I hesitated, then asked, “What do you think?”

Napoleon sat down on the bench. “I think he’s the crazy one,” he said, breaking into a slightly manic giggle, a high-pitched sound that joined nervousness and joy at once and that I remembered from our time together. “Of course, it helps that everyone still believes you’re completely crazy, because then you can’t really embarrass yourself too badly,” he added, and I grinned along with him. That was the sort of observation only someone who had spent time in a mental hospital would make. I sat back down next to him and we both stared over at the Amherst Building. After a moment or two, he sighed. “Did you go inside?”

“Yes. It’s a mess. Ready for the wrecker’s ball.”

“I thought the same back when we were there. And everyone thought it was the best place to be. At least that’s what they told me when I was processed in. State-of-the-art mental health facility. The best way to treat the mentally ill in a residential setting. What a lie.”

He caught his breath, then added, “A damn lie.”

Now it was my turn to nod in agreement.

“Is that what you will tell them. In the speech, I mean.”

He shook his head. “I don’t think that’s what they want to hear. I think it makes more sense to tell them nice things. Positive things. I’m planning a series of raging falsehoods.”

I thought about this for a moment, then smiled. “That might be a sign of mental health,” I said.
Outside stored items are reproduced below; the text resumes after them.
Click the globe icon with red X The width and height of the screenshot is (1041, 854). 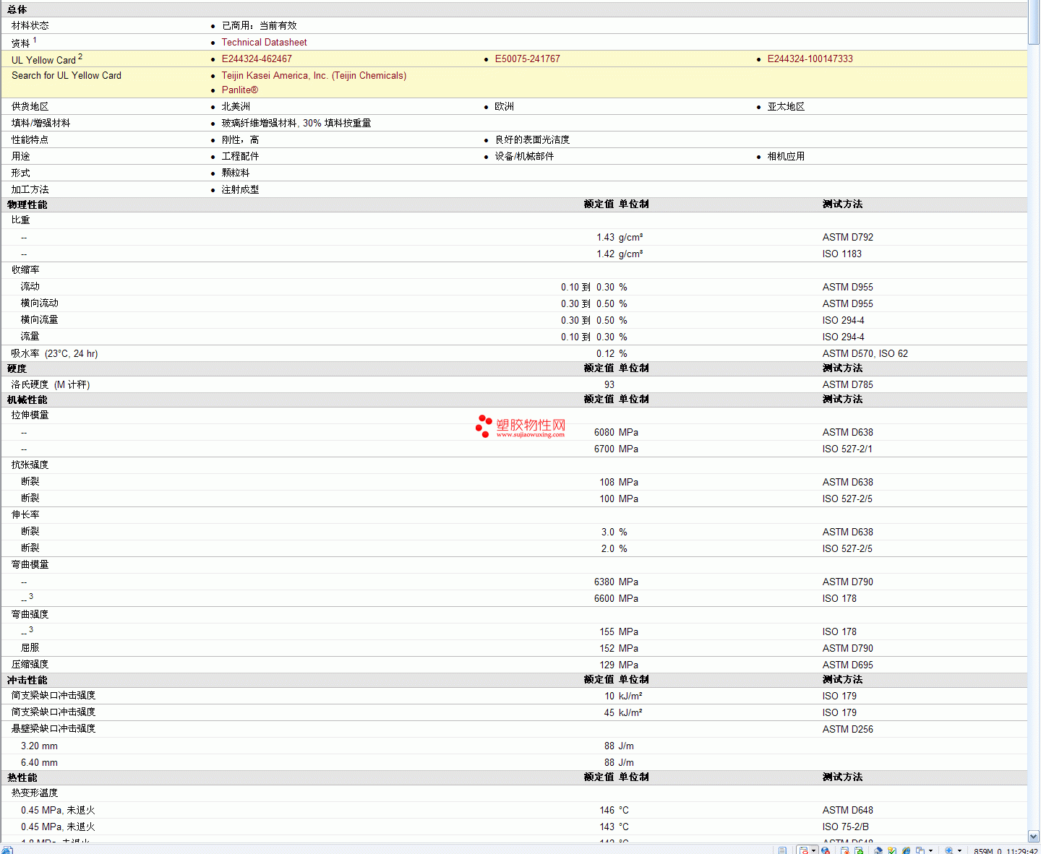(x=826, y=850)
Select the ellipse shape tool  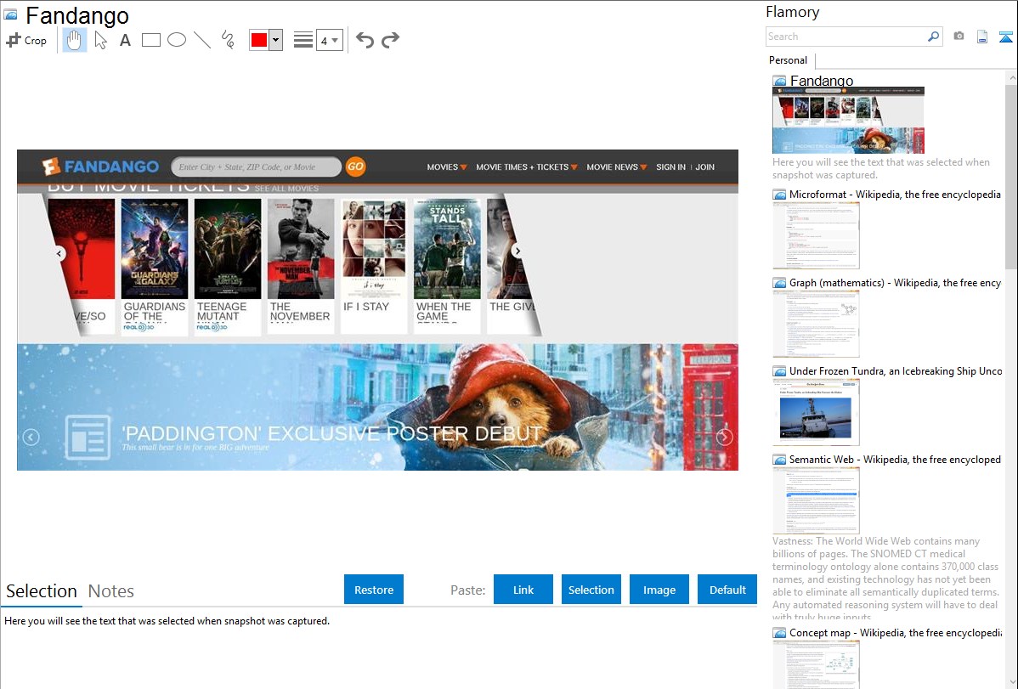coord(177,40)
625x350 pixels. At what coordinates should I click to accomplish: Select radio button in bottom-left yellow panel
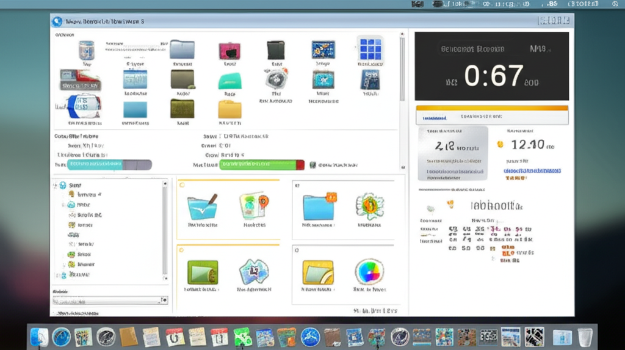tap(182, 249)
Napoleon laughed. “I hope you’re right.”

We were both silent for a few seconds, then, in a wistful tone, he whispered, “I’m not going to tell them about the killings. And not a word about the Fireman or the lady investigator that came to visit or anything that happened at the end.” He looked up at the Amherst Building, then added, “It would really be your story to tell, anyway.”

I didn’t reply.

Napoleon was quiet for a moment, then he asked me, “Do you think about what happened?”
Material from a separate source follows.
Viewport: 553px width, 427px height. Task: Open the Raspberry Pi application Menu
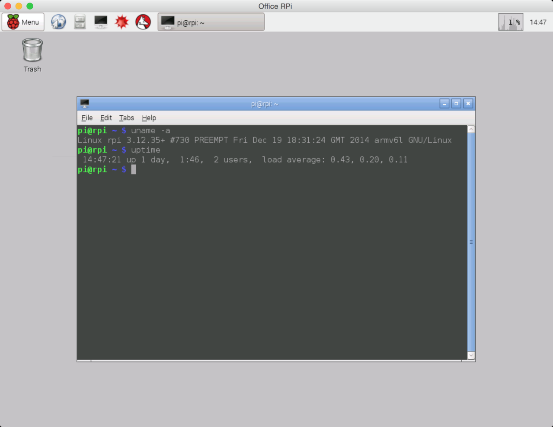[22, 22]
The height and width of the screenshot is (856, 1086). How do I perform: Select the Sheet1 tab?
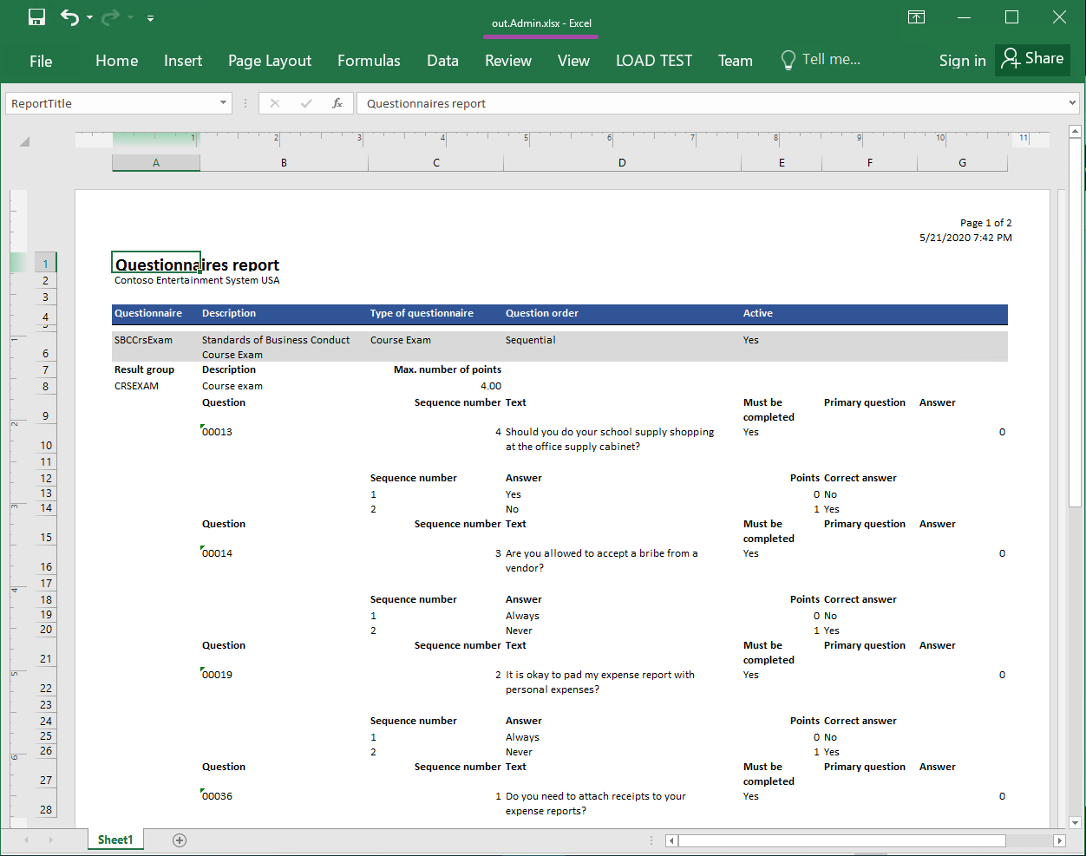[x=115, y=840]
I shook my head, but we both understood this was a falsehood. “I dream about it, sometimes,” I told him. “But it’s hard to remember what was real and what wasn’t.”
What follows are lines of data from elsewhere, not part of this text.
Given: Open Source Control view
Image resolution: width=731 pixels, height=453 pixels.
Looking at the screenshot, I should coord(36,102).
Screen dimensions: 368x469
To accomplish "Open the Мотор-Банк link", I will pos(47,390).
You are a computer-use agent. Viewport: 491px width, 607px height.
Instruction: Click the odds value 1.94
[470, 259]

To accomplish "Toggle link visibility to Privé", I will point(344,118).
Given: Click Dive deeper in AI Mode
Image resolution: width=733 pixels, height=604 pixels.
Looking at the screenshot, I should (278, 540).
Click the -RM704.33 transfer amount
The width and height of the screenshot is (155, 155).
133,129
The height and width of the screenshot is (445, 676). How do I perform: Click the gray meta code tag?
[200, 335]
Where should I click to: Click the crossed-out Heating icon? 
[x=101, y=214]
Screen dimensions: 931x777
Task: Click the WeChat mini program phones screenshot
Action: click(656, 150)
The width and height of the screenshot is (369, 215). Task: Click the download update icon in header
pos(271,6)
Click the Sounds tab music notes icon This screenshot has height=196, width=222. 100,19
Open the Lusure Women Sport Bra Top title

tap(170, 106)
“That makes sense,” he said. “You know one thing that bothered me,” he added slowly, “I never knew where they buried the people. The people who died while they were here. I mean, one minute they were in the dayroom or
hanging in the hallways along with everyone else, and the next they might be dead, but what then? Did you ever know?”

“Yes,” I said, after a moment or two. “They had a little makeshift graveyard over at the edge of the hospital, back toward the woods behind administration and Harvard. It was behind the little garden. I think now it’s part of a youth soccer field.”

Napoleon wiped his forehead. “I’m glad to know that,” he said. “I always wondered. Now I know.”

Again we were quiet for a few seconds, then he said, “You know what I hated learning. Afterward and everything, when we were released and put into outpatient clinics and getting all the treatment and all the newer drugs. You know what I hated?”

“What?”

“That the delusion that I’d clung to so hard for so many years wasn’t just a delusion, but it wasn’t even a special delusion. That I wasn’t the only person to have fantasies that I was the reincarnation of a French emperor. In fact, I bet Paris is chockablock filled with them. I hated that understanding. In my delusional state, I was special. Unique. And now, I’m just an ordinary guy who has to take pills and whose hands shake all the time and who can’t really hold anything more than the simplest job and whose family probably wishes would find a way to disappear. I wonder what the French word for
poof!
is.”

I thought about this, then told him, “Well, personally, for whatever it’s worth, I always had the impression that you were a damn fine French emperor. Cliché or not. And if it had really been you ordering troops around at Waterloo, why hell, you would have won.”

He giggled a sound of release. “C-Bird, all of us always knew that you were better at paying attention to the world around us than anyone else. People liked you, even if we were all deluded and crazy.”

“That’s nice to hear.”

“What about the Fireman. He was your friend. Whatever happened to him? Afterward, I mean.”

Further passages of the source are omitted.